Woolf appears in two seemingly inconsequential instances of name-dropping that nevertheless help establish and substantiate Jimmy/Snowman’s literary background. Recalling great human achievements, all of which were relegated to the distant past, he recites a list to help commit them to memory: “The Divine Comedy. Greek statuary. Aqueducts. Paradise Lost. Mozart’s music. Shakespeare, complete works. The Brontes. Tolstoy. The Pearl Mosque. Chartres Cathedral. Bach. Rembrandt. Verdi. Joyce. Penicillin. Keats. Turner. Heart transplants. Polio vaccine. Berlioz. Baudelaire. Bartok. Yeats. Woolf” (79).

Recalling his university days at The Martha Graham Academy, “named after some gory old dance goddess of the twentieth century” (186), he explains that there was no longer a need for film-making and video arts, as anyone could splice together or digitally alter whatever they wanted. “Jimmy himself had put together a naked Pride and Prejudice and a naked To the Lighthouse, just for laughs” (187).

Also notable is a passage that evokes the interludes that begin each section of The Waves: “The sun is above the horizon, lifting steadily as if on a pulley; flattish clouds, pink and purple on top and golden underneath, stand still in the sky around it. The waves are waving, up down up down” (147).

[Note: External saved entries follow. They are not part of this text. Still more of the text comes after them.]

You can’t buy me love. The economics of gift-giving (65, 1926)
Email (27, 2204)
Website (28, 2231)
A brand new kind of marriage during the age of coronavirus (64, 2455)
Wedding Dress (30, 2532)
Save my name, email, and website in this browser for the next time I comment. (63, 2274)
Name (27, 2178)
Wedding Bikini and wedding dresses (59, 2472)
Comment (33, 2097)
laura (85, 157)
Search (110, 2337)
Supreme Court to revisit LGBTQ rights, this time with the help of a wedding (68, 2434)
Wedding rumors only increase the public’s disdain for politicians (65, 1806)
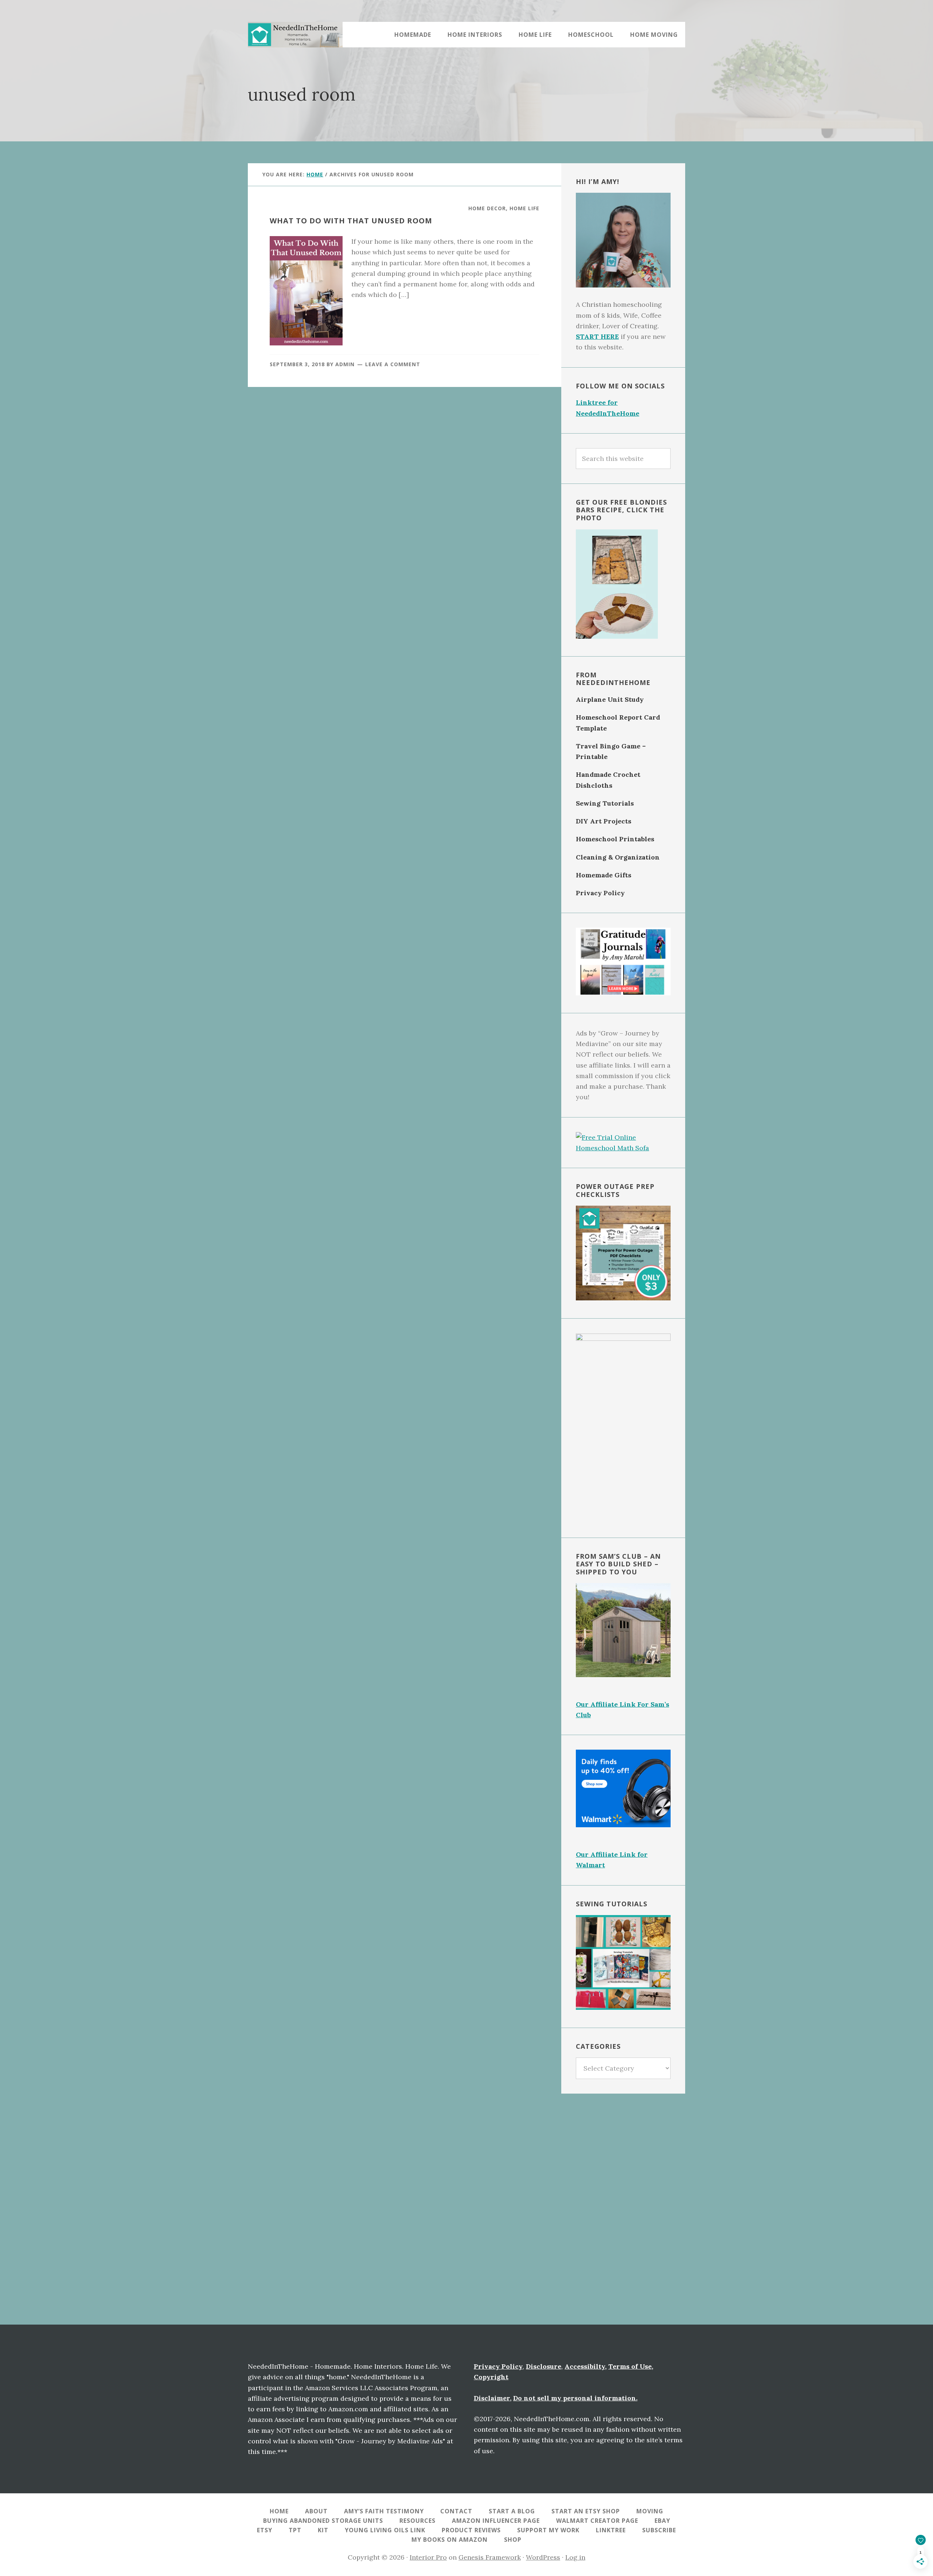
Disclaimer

In an essay written not long before Oryx and Crake, Atwood describes rereading To the Lighthouse in her early sixties, appreciating it in ways that she couldn’t when she first read it at the age of 19. She remarks on the patterns, the artistry, the resonance, “the way time passes over everything like a cloud, and solid objects flicker and dissolve” (Writing with Intent, 241-242). Little wonder that it left an impression that showed up in her next and perhaps most ambitious novel.